I believe we have a competitive advantage in the exports of certain non traditional items like mangoes, banana, pineapples to mention a few, into the European and other international markets. The ministry of Agriculture in collaboration with the Ghana Export Promotion Centre could design an incentive package for our farmers. These may include setting up buying agencies like what is done for the purchasing and marketing of cocoa in the country. There are banks in the country that are capable and willing to extend credit to farmers but for want of collaterals these financial institutions are unable to advance credit. We must be able to do something to assist farmers to get access to credit not to mention provision of technical advices and the supply of subsidised inputs to farmers.

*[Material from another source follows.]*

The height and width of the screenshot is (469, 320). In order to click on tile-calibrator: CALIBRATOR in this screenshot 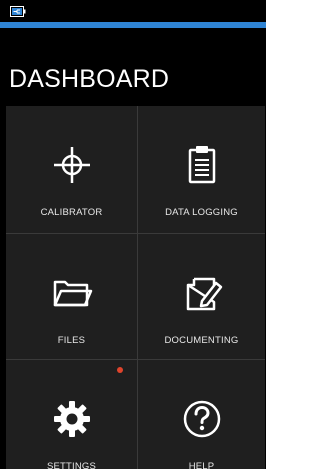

We need to invest heavily in our agricultural sector as a first step into solving our economic growth, inflation, unemployment, and balance of payments problems. Also we need to revisit our internally revenue generating system, overhaul it to make it more efficient to get more revenue for infrastructural development. For example a country of our size with both Tema and Takoradi harbors should not look beyond it bothers for exorbitant loans with its concomitant bitter conditionalities. We should do what it takes to harness the operations of the harbors to take care of our revenue requirements. Let us learn from other places like Israel and some of the Scandinavian countries.

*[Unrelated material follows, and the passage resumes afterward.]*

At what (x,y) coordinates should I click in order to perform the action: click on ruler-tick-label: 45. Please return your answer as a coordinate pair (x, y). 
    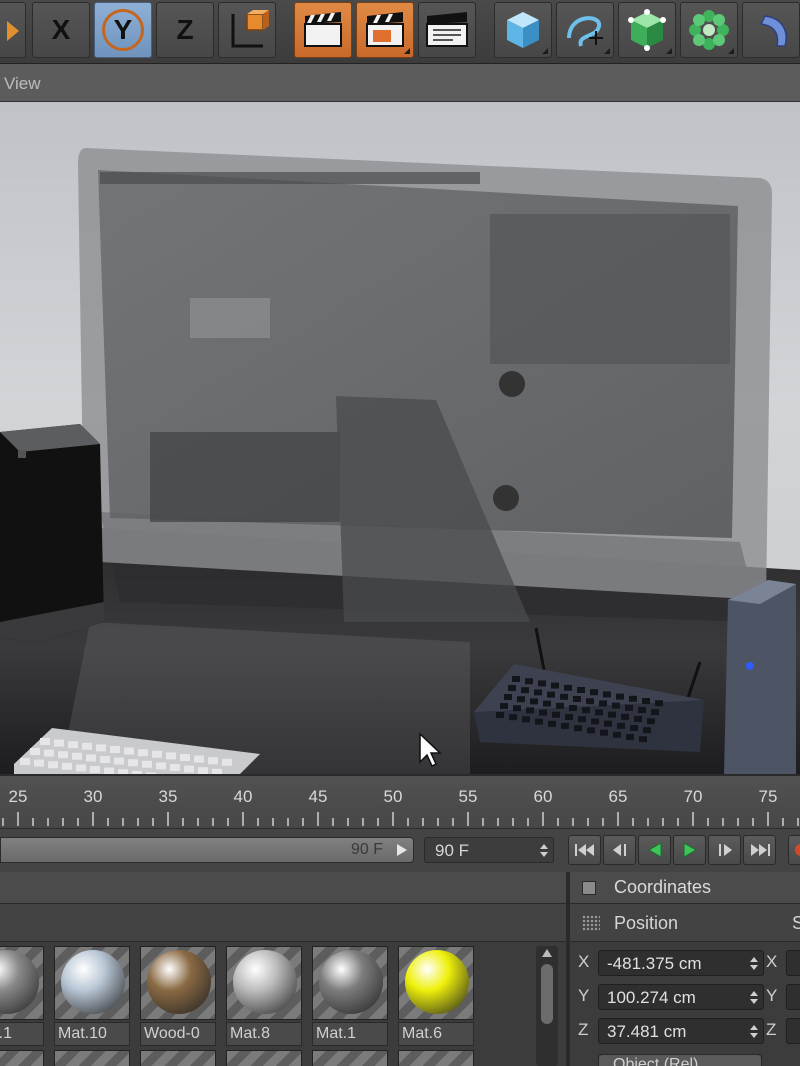
    Looking at the image, I should click on (318, 796).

Finally, our system of education must be reviewed to train more people in entrepreneurship, ICT and professionals than can provide value-added services to take up jobs in the growing services sector of the economy as part of tackling the joblessness situation in the country. In addition, we need good governance, efficient public administration devoid of corruption, and transparent and accountable governance to turn the fortunes of our economy around.